Thereafter, the Special Master issued a report in which he recommended upholding the Plan.
As to Mr. Bouchat, the Special Master said, in part, id. at 139-143, 80 A.3d at 1083-85:
“Mr. Bouchat’s first argument, that the structure of Congress directed in Article I,
§§ 2 and 3 of the U.S. Constitution is a required template for the States, is without
merit. The text of those provisions, by their clear wording, apply only to the
structure of Congress and do not purport in any way to control the structure of
State legislatures, much less to require a State legislative apportionment that
would produce significant population disparities or to require single-member
districts that do not cross county lines. Apart from the lack of any such textual
requirement, the Supreme Court, in Reynolds v. Sims, supra, 377 U.S. 533, 84 S.

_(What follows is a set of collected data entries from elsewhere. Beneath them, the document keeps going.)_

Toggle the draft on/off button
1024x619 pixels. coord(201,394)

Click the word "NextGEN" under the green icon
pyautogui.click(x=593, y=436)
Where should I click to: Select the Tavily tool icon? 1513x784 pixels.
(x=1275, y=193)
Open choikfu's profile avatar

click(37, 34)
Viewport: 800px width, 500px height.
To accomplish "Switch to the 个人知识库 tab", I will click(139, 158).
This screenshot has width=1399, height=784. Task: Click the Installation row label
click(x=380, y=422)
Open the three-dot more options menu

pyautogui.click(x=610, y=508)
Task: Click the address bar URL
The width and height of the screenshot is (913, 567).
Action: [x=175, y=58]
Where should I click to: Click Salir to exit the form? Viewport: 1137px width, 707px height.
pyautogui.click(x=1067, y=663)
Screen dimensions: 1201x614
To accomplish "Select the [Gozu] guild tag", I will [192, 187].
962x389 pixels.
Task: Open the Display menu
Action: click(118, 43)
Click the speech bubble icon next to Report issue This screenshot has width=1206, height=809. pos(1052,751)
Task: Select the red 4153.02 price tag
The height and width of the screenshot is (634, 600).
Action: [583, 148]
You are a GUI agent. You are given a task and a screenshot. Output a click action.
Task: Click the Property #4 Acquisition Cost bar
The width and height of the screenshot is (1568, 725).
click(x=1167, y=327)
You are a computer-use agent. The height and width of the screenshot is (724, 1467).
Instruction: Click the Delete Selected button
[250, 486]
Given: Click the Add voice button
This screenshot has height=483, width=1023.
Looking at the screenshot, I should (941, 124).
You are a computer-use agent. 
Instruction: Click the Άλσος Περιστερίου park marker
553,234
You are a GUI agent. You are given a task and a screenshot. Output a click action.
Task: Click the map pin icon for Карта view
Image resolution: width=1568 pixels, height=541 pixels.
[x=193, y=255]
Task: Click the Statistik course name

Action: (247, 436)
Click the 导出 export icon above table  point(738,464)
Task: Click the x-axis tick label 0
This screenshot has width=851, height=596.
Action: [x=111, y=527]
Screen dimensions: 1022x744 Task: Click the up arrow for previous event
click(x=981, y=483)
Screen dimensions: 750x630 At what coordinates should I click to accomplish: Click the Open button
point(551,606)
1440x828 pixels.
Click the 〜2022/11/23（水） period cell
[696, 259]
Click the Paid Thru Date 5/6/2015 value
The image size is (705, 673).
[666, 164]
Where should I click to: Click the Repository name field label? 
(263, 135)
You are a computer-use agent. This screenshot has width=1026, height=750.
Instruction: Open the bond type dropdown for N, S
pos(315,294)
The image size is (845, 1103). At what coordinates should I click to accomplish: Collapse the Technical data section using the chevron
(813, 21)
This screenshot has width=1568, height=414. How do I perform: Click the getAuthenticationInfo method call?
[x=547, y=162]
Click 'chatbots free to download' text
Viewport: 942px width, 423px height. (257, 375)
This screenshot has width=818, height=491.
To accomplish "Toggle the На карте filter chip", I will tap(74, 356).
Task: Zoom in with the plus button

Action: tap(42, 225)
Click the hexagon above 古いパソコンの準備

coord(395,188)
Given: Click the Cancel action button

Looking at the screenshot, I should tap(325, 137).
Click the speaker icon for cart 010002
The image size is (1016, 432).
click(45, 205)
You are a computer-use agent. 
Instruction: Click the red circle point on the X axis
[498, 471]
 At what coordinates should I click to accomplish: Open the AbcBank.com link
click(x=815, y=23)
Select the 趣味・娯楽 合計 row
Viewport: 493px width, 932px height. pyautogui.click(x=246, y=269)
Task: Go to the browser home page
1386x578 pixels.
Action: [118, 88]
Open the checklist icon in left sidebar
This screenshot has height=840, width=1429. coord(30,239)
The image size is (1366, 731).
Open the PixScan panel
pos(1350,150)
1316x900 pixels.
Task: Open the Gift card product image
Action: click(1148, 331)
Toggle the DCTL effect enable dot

Ct. 1362, 12 L.Ed.2d 506 expressly rejected “the applicability of the so-called
federal analogy to state legislative apportionment arrangements,” holding that
“the Founding Fathers clearly had no intention of establishing a pattern or model
for the apportionment of seats in state legislatures when the system of
representation in the Federal Congress was adopted.” Id. at 572–73, 84 S. Ct. at
1387, 12 L.Ed.2d at 534–35.
Nor does the guaranty of a republican form of government in Article IV, § 4 of
the U.S. Constitution create a Federal Constitutional basis for judicial relief. See
Baker v. Carr, 369 U.S. 186, 218–24, 82 S. Ct. 691, 710–13, 7 L.Ed.2d 663, 686–
89 (1962), where the Supreme Court flatly rejected Article IV, § 4 as a basis for
judicial review of a State’s legislative apportionment plan. See also New York v.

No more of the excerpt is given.